De repente o superintendente tomou uma decisão. Erguendo a cabeça, fez um movimento veloz com a bengala. “Xalo!”, gritou, quase com fúria.
Soou um tinido, ao qual se seguiu um silêncio profundo. O prisioneiro desaparecera, e a corda volteava. Soltei o cão, e ele galopou de imediato para trás do cadafalso; mas quando chegou lá estacou, latiu e se retirou para um canto do pátio, onde ficou entre as ervas daninhas, olhando para nós com temor. Demos a volta no cadafalso para inspecionar o corpo do prisioneiro. Ele pendia com os dedos dos pés apontados para baixo, girando muito devagar, bem morto.
O superintendente estendeu a bengala e cutucou o corpo, que oscilou de leve.
Ele está bem”, disse o superintendente. Saiu de baixo do cadafalso e soltou um suspiro profundo. O ar taciturno sumiu de repente de seu rosto. Ele consultou o relógio de pulso. “São oito e oito. Bom, por esta manhã é só, graças a Deus.”

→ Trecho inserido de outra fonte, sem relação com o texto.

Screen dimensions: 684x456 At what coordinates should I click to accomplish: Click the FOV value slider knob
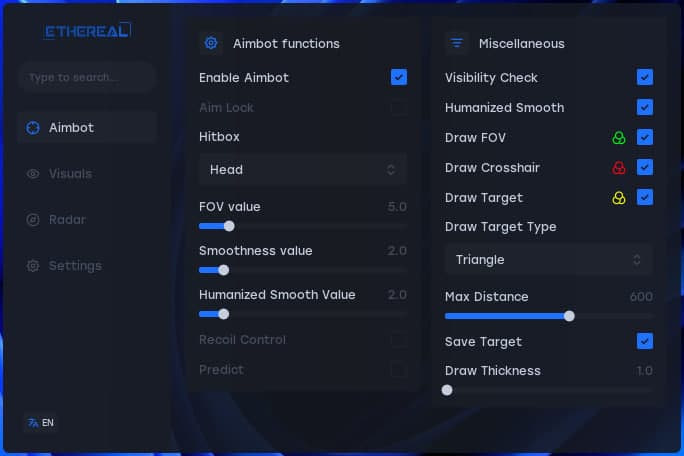pyautogui.click(x=229, y=226)
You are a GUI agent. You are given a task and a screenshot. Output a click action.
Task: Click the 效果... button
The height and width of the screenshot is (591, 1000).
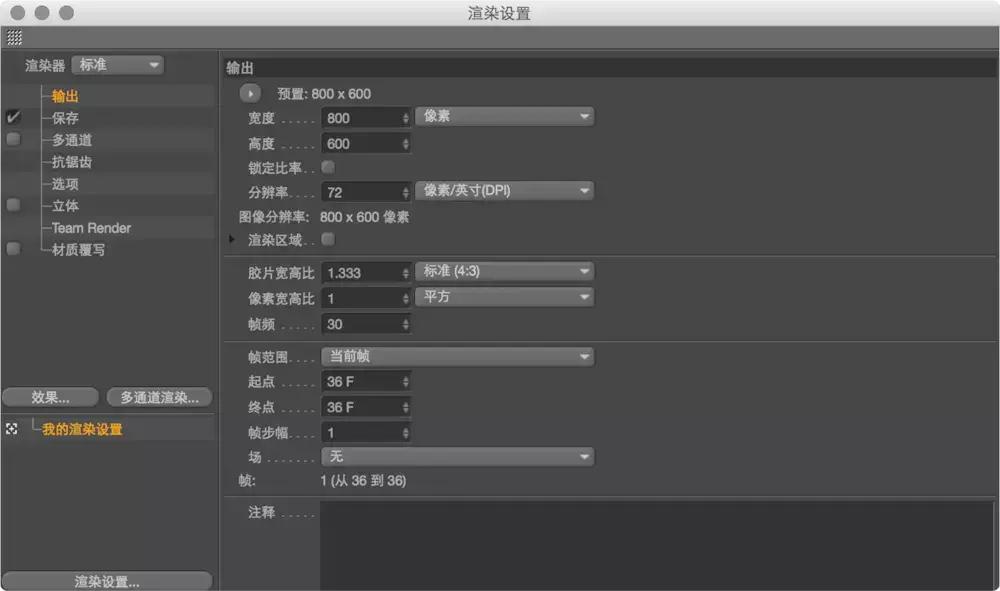[50, 397]
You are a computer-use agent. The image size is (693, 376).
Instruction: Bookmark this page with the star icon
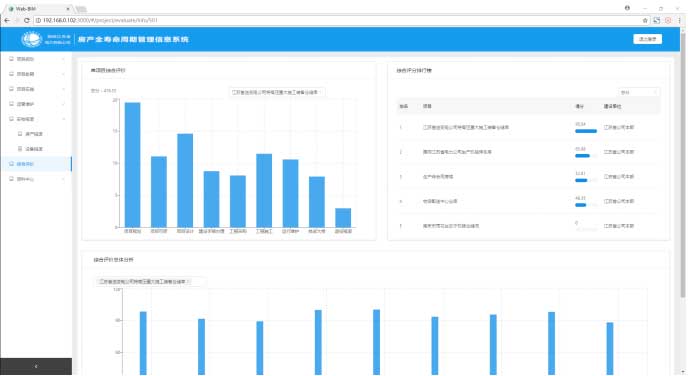coord(645,20)
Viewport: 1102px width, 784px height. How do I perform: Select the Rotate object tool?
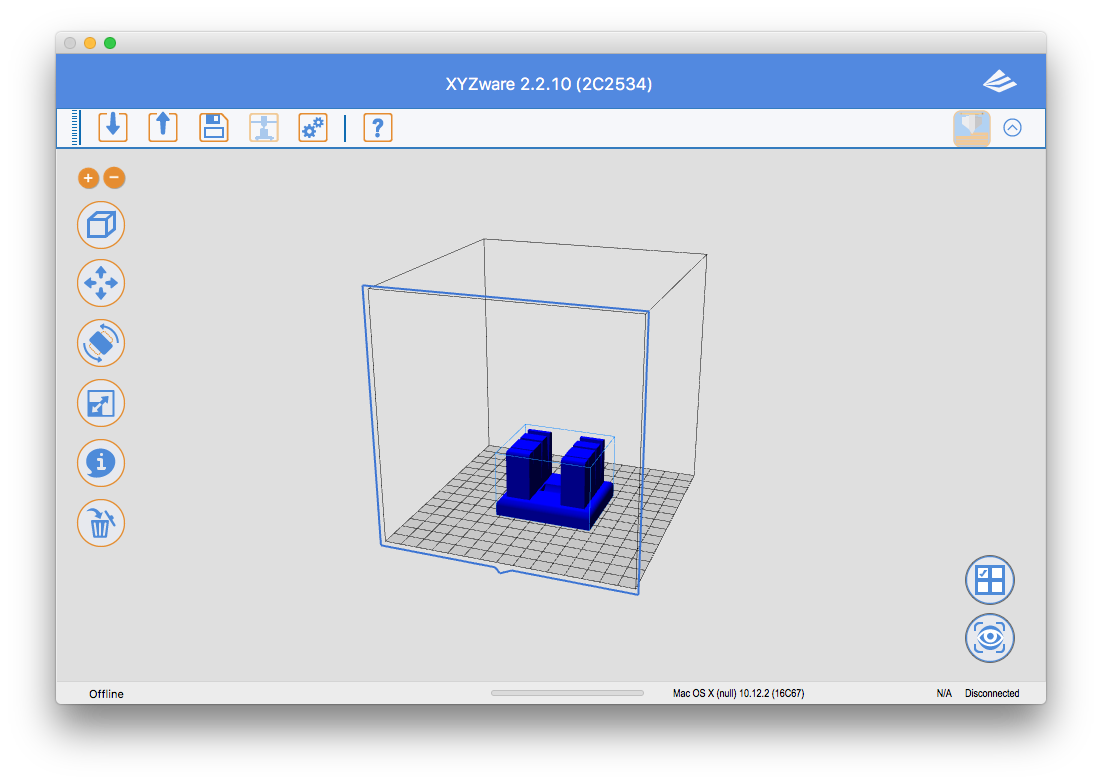pyautogui.click(x=101, y=343)
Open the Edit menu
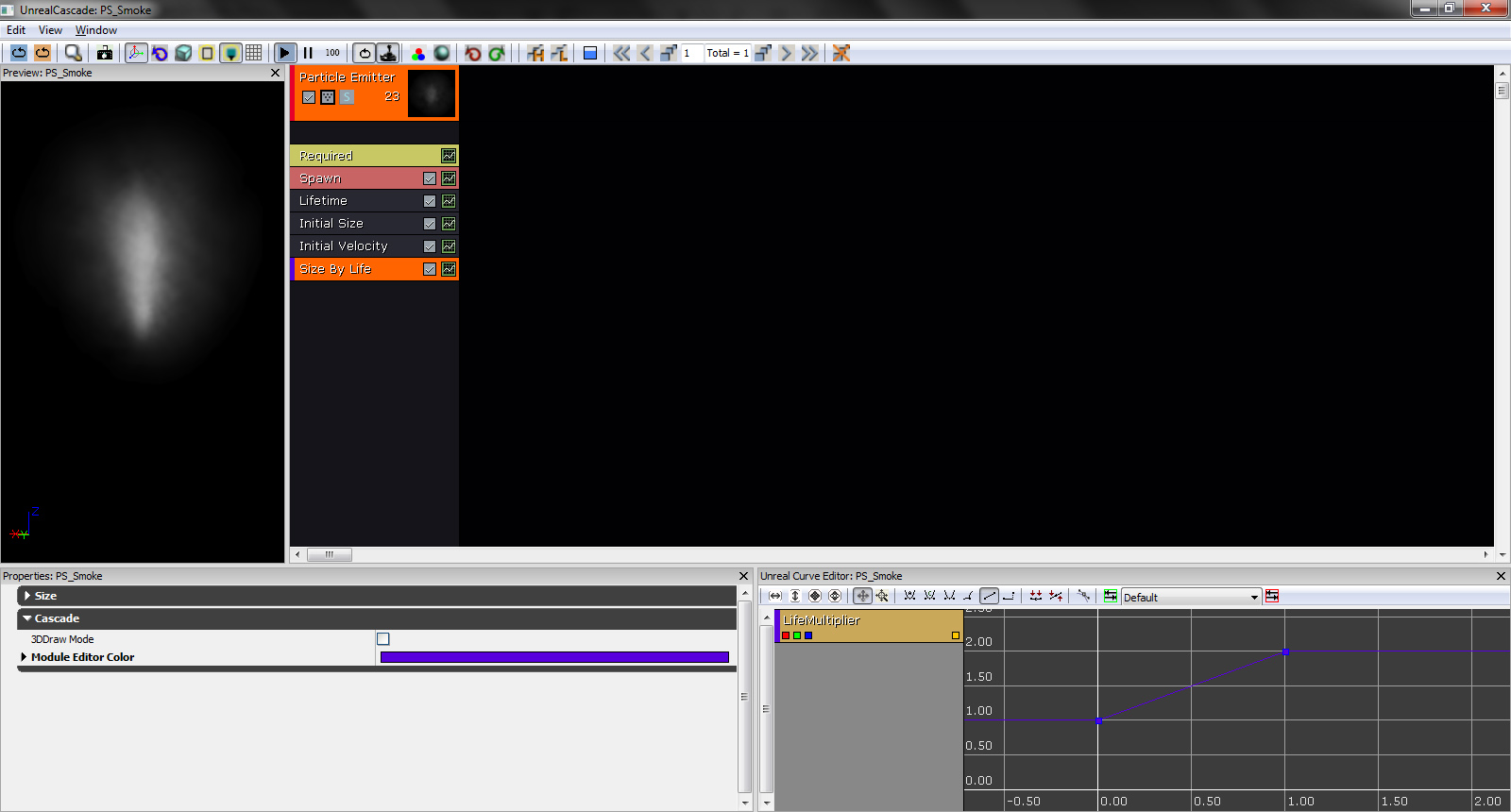 [x=16, y=30]
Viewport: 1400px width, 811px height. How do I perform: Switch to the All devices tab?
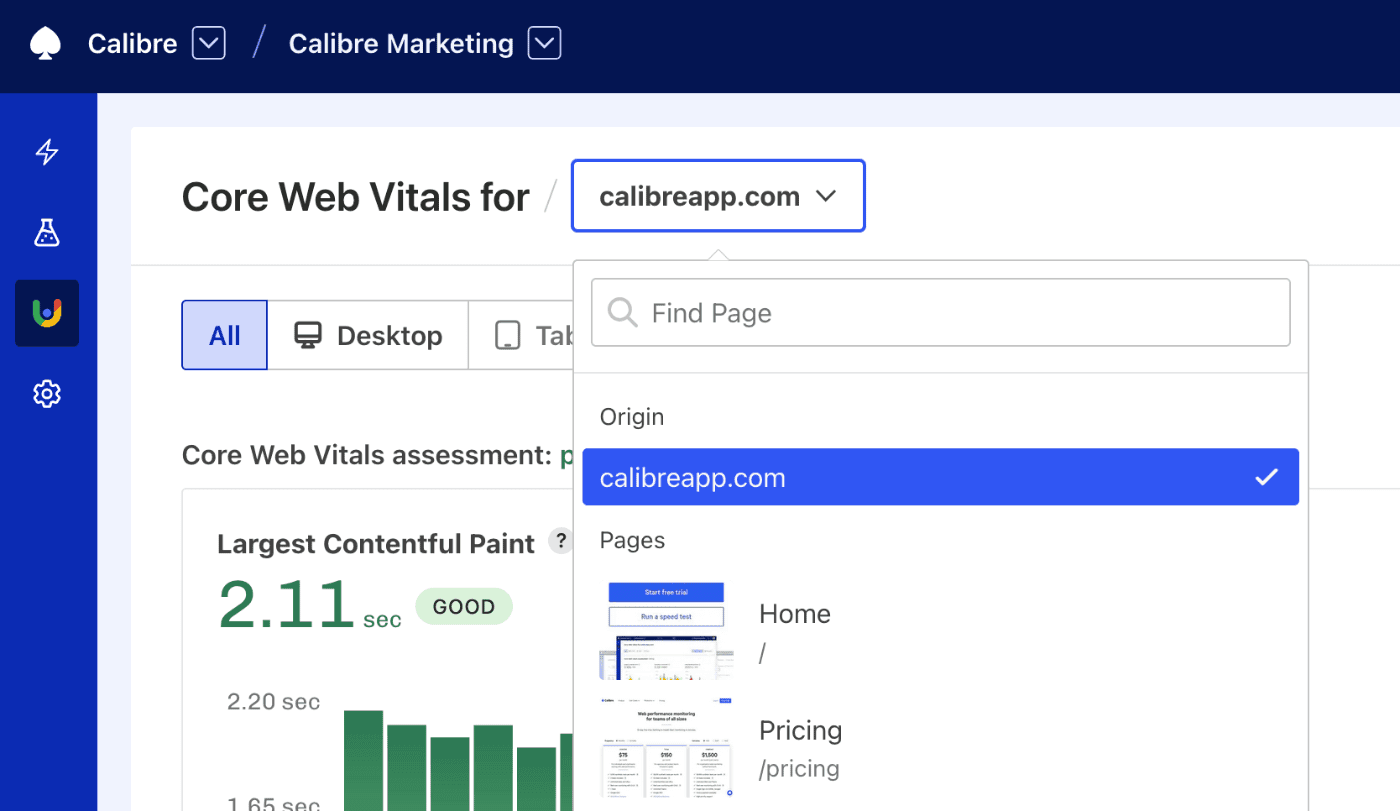point(223,335)
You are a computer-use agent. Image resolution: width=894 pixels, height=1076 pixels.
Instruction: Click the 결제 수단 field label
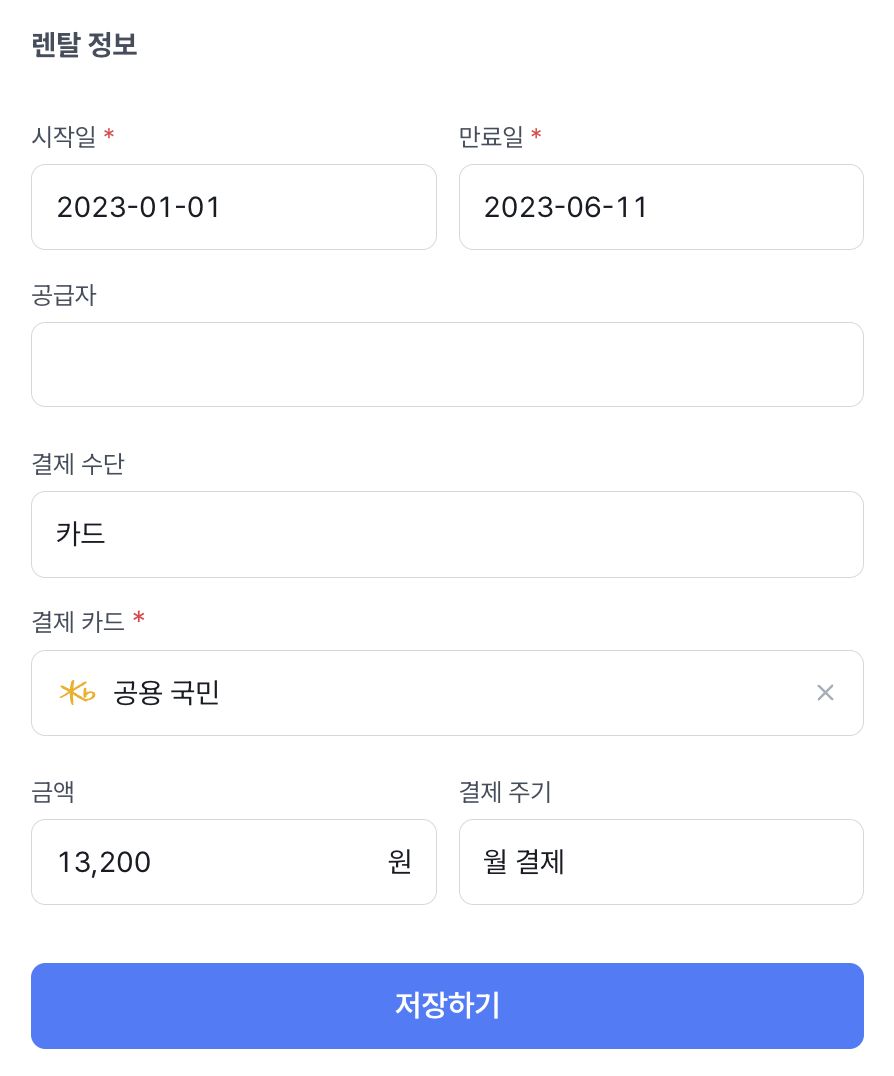[x=78, y=464]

Os guardas removeram as baionetas e se afastaram marchando. O cão, sóbrio e ciente de que havia se comportado mal, seguiu-os furtivamente. Saímos do pátio do cadafalso, passamos pelas celas que alojavam os prisioneiros à espera da execução, até chegarmos ao grande pátio central da prisão. Os sentenciados, sob o comando de soldados armados com porretes, já recebiam a refeição da manhã. Acocorados em longas filas, cada homem segurava uma panelinha de lata, enquanto dois soldados com baldes caminhavam enchendo cada uma com conchas de arroz; parecia uma cena bastante doméstica e alegre após o enforcamento. Sentíamos um grande alívio depois de a tarefa ter sido cumprida. Cada um de nós tinha o impulso de cantar, sair correndo, rir um riso contido. De repente todo mundo começou a conversar animadamente.
O rapaz eurasiano que caminhava a meu lado indicou com um sinal de cabeça o caminho pelo qual tínhamos vindo, dando um sorriso astuto:
Sabe, senhor, o nosso amigo”, referia-se ao homem morto, “quando soube que a apelação dele tinha sido negada, mijou no chão da cela. De medo. Por favor, senhor, aceite um dos meus cigarros. O senhor não gosta da minha nova cigarreira de prata? Comprei do sujeito que vende caixas, duas rupias e oito anás. Estilo europeu de primeira.”
Várias pessoas riram — de quê, ninguém parecia ter certeza.
Francis caminhava ao lado do superintendente, a tagarelar.
Bem, senhor, tudo correu da maneira mais satisfatória. Tudo terminou assim... de estalo! Não é sempre assim, ah, não! Soube de casos em que o médico foi obrigado a entrar debaixo do cadafalso e puxar as pernas do prisioneiro para garantir a morte. Muito desagradável!”
Querendo se safar, é? Isto é ruim”, retrucou o superintendente.
Ah, senhor, é pior quando resistem! Eu me lembro de um homem que se agarrou nas barras da cela quando fomos tirá-lo de lá. O senhor não vai nem acreditar, mas foi preciso seis soldados para desalojá-lo, três puxando cada perna. Dialogamos com ele. ‘Meu bom camarada’, dissemos, ‘pense na dor toda e no trabalho que está nos dando!’ Mas não, ele não escutava! Ah, ele foi muito difícil!”
Dei-me conta de que estava rindo bem alto. Todo mundo estava rindo. Até o superintendente deu um sorriso largo e tolerante.
É melhor que vocês venham tomar um trago”, disse ele, com muita cordialidade. “Tenho uma garrafa de uísque no carro. Vai nos fazer bem.”
Passamos pelos enormes portões duplos da prisão e saímos para a rua.
Puxando as pernas dele!”, exclamou de repente um juiz birmanês, soltando um riso alto. Nós começamos a rir de novo. Naquele momento, a anedota de Francis pareceu extraordinariamente engraçada. Tomamos um trago juntos, nativos e europeus, muito amigáveis. O morto estava a uma distância de cem metros.